Такое восприятие мира характерно для ранних стадий развития человеческого общества, когда анализирующее индивидуальное сознание еще недостаточно развито. Теперь же анализирующее мышление попросту отбрасывается за ненадобностью, ибо, в конечном итоге, в мире капиталистического отчуждения желания отдельного человека часто противоположны результатам функционирования общественного механизма. Понимание оказывается бессильным, а сила – слепой. Буржуазный конформизм, приятие положения вещей на деле выглядит лишь как формальное соблюдение видимости осмысленных самостоятельных действий, хотя самостоятельности давно нет. Поэтому Арто и обрушивается на эстетизм, в котором он видит такую же приверженность к поддержанию видимости: «Вопрос лишь в том, чего мы хотим. Если мы готовы к войне, чуме, голоду и резне, нам даже не нужно объявлять об этом, достаточно лишь продолжать оставаться такими, какие мы есть, продолжать вести себя как снобы, валить толпами, чтобы послушать такого-то певца, посмотреть такое-то замечательное представление, которое никогда не выходит за пределы искусства… Этому эмпиризму, господству случая, индивидуализму и анархии надо положить конец».[9]9
Ibid. Р. 94.
[Закрыть]
В отрицании принципа «искусство для искусства» Арто повторяет положение экспрессионизма о том, что искусство – переживание, а не предмет роскоши, что главным в искусстве является не вопрос «как», а «что». Этим «что», т. е. содержанием искусства, для Арто становится очищенный от конкретного опыта универсальный аспект жизни, а выражением его – миф и магия.
Своим «театром жестокости» он хочет заставить зрителей почувствовать мощь и таинственность враждебной людям вселенной, которой, тем не менее, человек бросает вызов. (Этот мотив бунта одинокого человека против космоса в дальнейшем получил развитие у А. Камю.)
В театре Арто видит инструмент пророчества об «истине бытия». Он должен обращаться к глубинной сущности каждого, роднящей его со всеми: «Отвергая психологического человека – с его хорошо расчлененным характером и чувствами – и социального человека, подчиненного законам и изуродованного религиями и предписаниями, театр жестокости будет обращен только к тотальному человеку».[10]10
Ibid. Р. 147. (Кстати, этот пассаж из второго манифеста «Театр жестокости» совершенно неправильно, как говорится «с точностью до наоборот» переведен в русском издании Арто 1993 г. – примечание 2012 г.)

БЛОК ДАННЫХ.
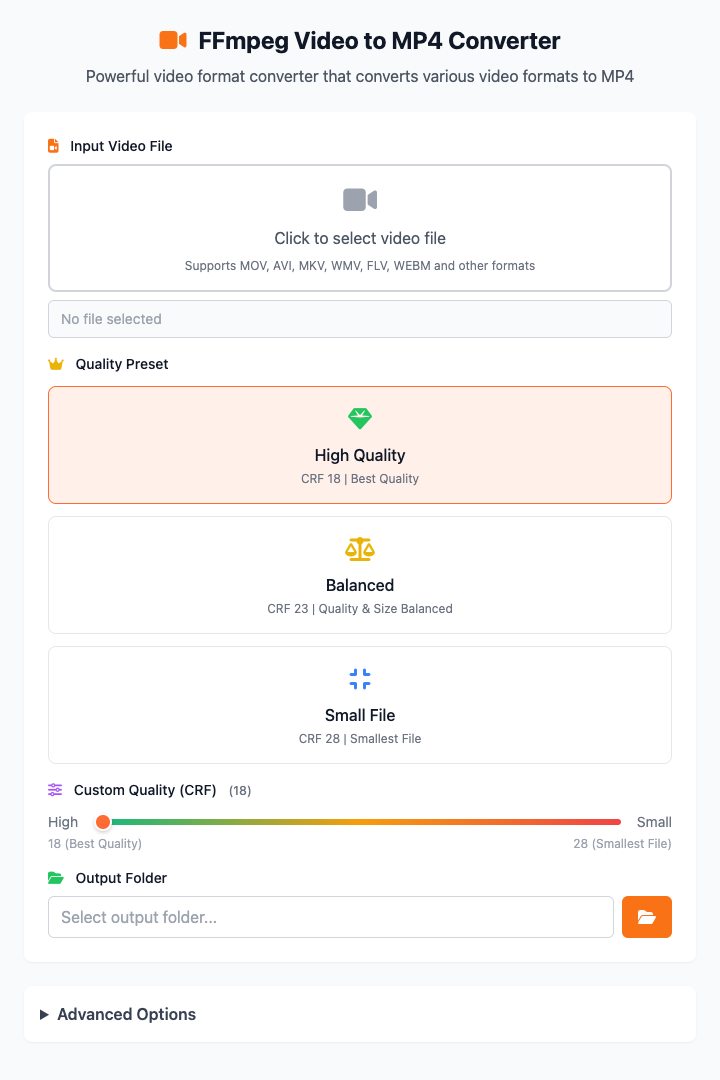
Task: Click the green open folder icon
Action: (56, 878)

ПОСТАВЛЕННЫЕ ЗАДАЧИ.
a) Изложите текст о театре Арто в двух предложениях.
b) Пожалуйста, повторите без изменений фрагмент текста о театре Арто, начиная со слов «В театре Арто» и заканчивая словами «примечание 2012 г.)».
Материал выше существует отдельно и с текстом не связан.

ОТВЕТЫ НА ЗАДАНИЯ.
a) Отвергая эстетизм и принцип «искусство для искусства», Арто считает содержанием искусства очищенный от конкретного опыта универсальный аспект жизни, а его выражением — миф и магию. Своим «театром жестокости» он хочет заставить зрителей почувствовать мощь и таинственность враждебной людям вселенной и обращается не к психологическому или социальному, а к тотальному человеку.

b)
В театре Арто видит инструмент пророчества об «истине бытия». Он должен обращаться к глубинной сущности каждого, роднящей его со всеми: «Отвергая психологического человека – с его хорошо расчлененным характером и чувствами – и социального человека, подчиненного законам и изуродованного религиями и предписаниями, театр жестокости будет обращен только к тотальному человеку».[10]10
Ibid. Р. 147. (Кстати, этот пассаж из второго манифеста «Театр жестокости» совершенно неправильно, как говорится «с точностью до наоборот» переведен в русском издании Арто 1993 г. – примечание 2012 г.)